• [Provided records]

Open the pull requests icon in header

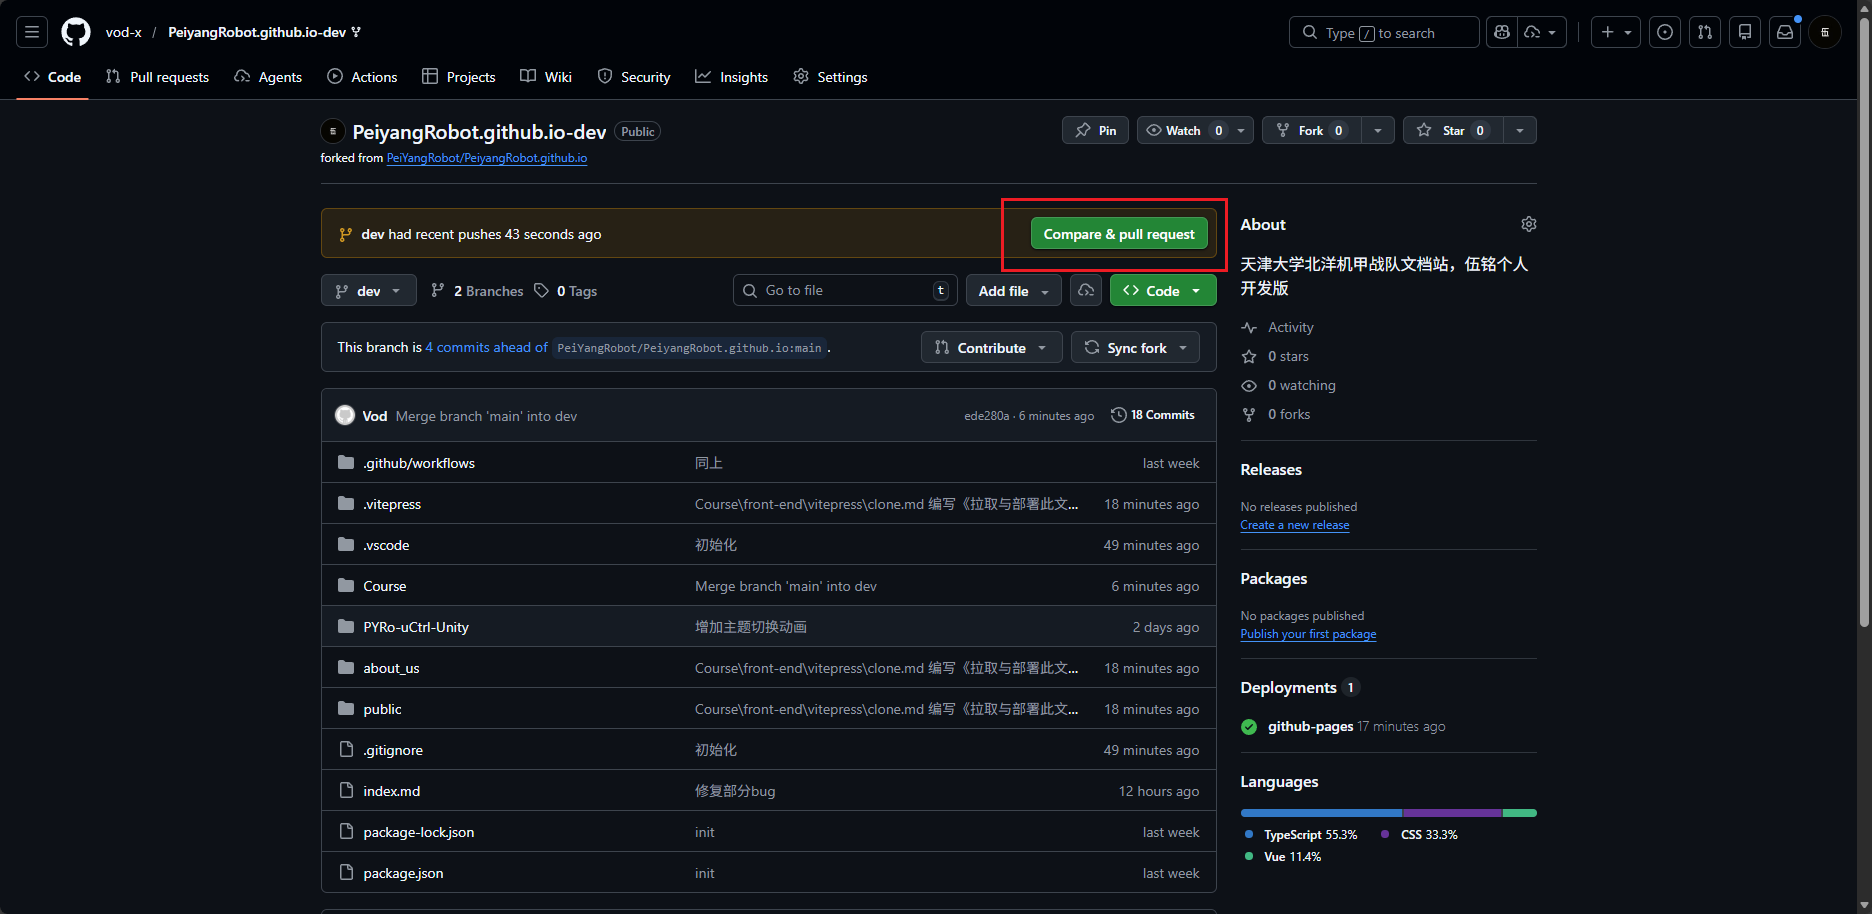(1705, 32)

* * *

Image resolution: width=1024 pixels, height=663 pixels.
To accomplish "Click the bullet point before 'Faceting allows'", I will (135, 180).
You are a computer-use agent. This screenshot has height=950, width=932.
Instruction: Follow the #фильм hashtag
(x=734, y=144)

--

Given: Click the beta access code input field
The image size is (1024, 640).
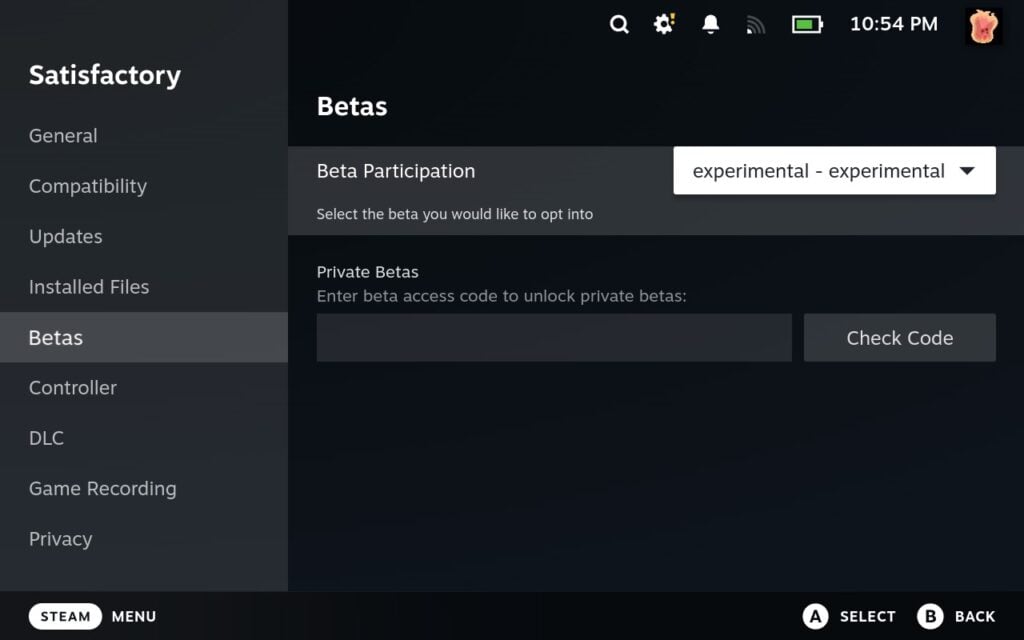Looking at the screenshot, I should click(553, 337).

• [Work instruction] Search each line of the listing for the word "height", then state how many lines contain it and nothing else.

• [Exercise output] 2